• [Exercise] Transcribe the records in full, keeping every character as it is.
Exercise inputs below:
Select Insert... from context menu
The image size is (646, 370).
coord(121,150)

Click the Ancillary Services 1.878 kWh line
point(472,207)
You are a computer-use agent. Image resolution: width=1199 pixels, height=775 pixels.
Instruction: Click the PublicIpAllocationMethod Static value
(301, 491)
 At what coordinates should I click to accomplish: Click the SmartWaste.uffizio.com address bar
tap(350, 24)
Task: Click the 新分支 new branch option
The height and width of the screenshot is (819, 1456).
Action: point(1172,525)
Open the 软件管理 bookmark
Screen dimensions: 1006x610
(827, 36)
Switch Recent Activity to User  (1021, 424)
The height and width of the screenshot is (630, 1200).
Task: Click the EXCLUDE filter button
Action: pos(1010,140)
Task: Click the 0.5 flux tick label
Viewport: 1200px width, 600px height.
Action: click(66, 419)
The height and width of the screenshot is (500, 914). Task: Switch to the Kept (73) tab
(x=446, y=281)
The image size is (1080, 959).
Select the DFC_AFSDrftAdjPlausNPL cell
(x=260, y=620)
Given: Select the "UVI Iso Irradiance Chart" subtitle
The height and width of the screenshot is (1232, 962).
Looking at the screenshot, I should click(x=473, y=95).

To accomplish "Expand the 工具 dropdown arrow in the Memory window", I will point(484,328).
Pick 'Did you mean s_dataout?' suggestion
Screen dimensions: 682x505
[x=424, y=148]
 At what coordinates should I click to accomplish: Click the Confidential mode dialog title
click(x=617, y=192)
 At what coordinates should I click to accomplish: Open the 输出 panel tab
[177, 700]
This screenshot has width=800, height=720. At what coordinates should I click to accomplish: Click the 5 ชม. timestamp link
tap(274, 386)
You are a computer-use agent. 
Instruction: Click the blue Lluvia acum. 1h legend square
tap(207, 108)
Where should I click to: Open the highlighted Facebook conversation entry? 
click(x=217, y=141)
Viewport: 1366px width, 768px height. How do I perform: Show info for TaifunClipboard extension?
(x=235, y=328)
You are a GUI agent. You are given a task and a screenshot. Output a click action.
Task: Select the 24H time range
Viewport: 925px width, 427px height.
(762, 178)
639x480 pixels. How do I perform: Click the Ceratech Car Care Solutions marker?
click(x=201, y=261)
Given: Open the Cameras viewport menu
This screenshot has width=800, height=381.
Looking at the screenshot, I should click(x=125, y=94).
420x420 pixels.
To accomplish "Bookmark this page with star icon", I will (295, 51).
End of Exercise inputs.
• [The completed task]
Select Insert... from context menu
The image size is (646, 370).
coord(121,150)

Click the Ancillary Services 1.878 kWh line
point(472,207)
You are a computer-use agent. Image resolution: width=1199 pixels, height=775 pixels.
Instruction: Click the PublicIpAllocationMethod Static value
(301, 491)
 At what coordinates should I click to accomplish: Click the SmartWaste.uffizio.com address bar
tap(350, 24)
Task: Click the 新分支 new branch option
The height and width of the screenshot is (819, 1456).
Action: point(1172,525)
Open the 软件管理 bookmark
Screen dimensions: 1006x610
(827, 36)
Switch Recent Activity to User  (1021, 424)
The height and width of the screenshot is (630, 1200).
Task: Click the EXCLUDE filter button
Action: pos(1010,140)
Task: Click the 0.5 flux tick label
Viewport: 1200px width, 600px height.
Action: click(66, 419)
The height and width of the screenshot is (500, 914). Task: Switch to the Kept (73) tab
(x=446, y=281)
The image size is (1080, 959).
Select the DFC_AFSDrftAdjPlausNPL cell
(x=260, y=620)
Given: Select the "UVI Iso Irradiance Chart" subtitle
The height and width of the screenshot is (1232, 962).
Looking at the screenshot, I should click(x=473, y=95).

To accomplish "Expand the 工具 dropdown arrow in the Memory window", I will point(484,328).
Pick 'Did you mean s_dataout?' suggestion
Screen dimensions: 682x505
[x=424, y=148]
 At what coordinates should I click to accomplish: Click the Confidential mode dialog title
click(x=617, y=192)
 At what coordinates should I click to accomplish: Open the 输出 panel tab
[177, 700]
This screenshot has width=800, height=720. At what coordinates should I click to accomplish: Click the 5 ชม. timestamp link
tap(274, 386)
You are a computer-use agent. 
Instruction: Click the blue Lluvia acum. 1h legend square
tap(207, 108)
Where should I click to: Open the highlighted Facebook conversation entry? 
click(x=217, y=141)
Viewport: 1366px width, 768px height. How do I perform: Show info for TaifunClipboard extension?
(x=235, y=328)
You are a GUI agent. You are given a task and a screenshot. Output a click action.
Task: Select the 24H time range
Viewport: 925px width, 427px height.
(762, 178)
639x480 pixels. How do I perform: Click the Ceratech Car Care Solutions marker?
click(x=201, y=261)
Given: Open the Cameras viewport menu
This screenshot has width=800, height=381.
Looking at the screenshot, I should click(x=125, y=94).
420x420 pixels.
To accomplish "Bookmark this page with star icon", I will (295, 51).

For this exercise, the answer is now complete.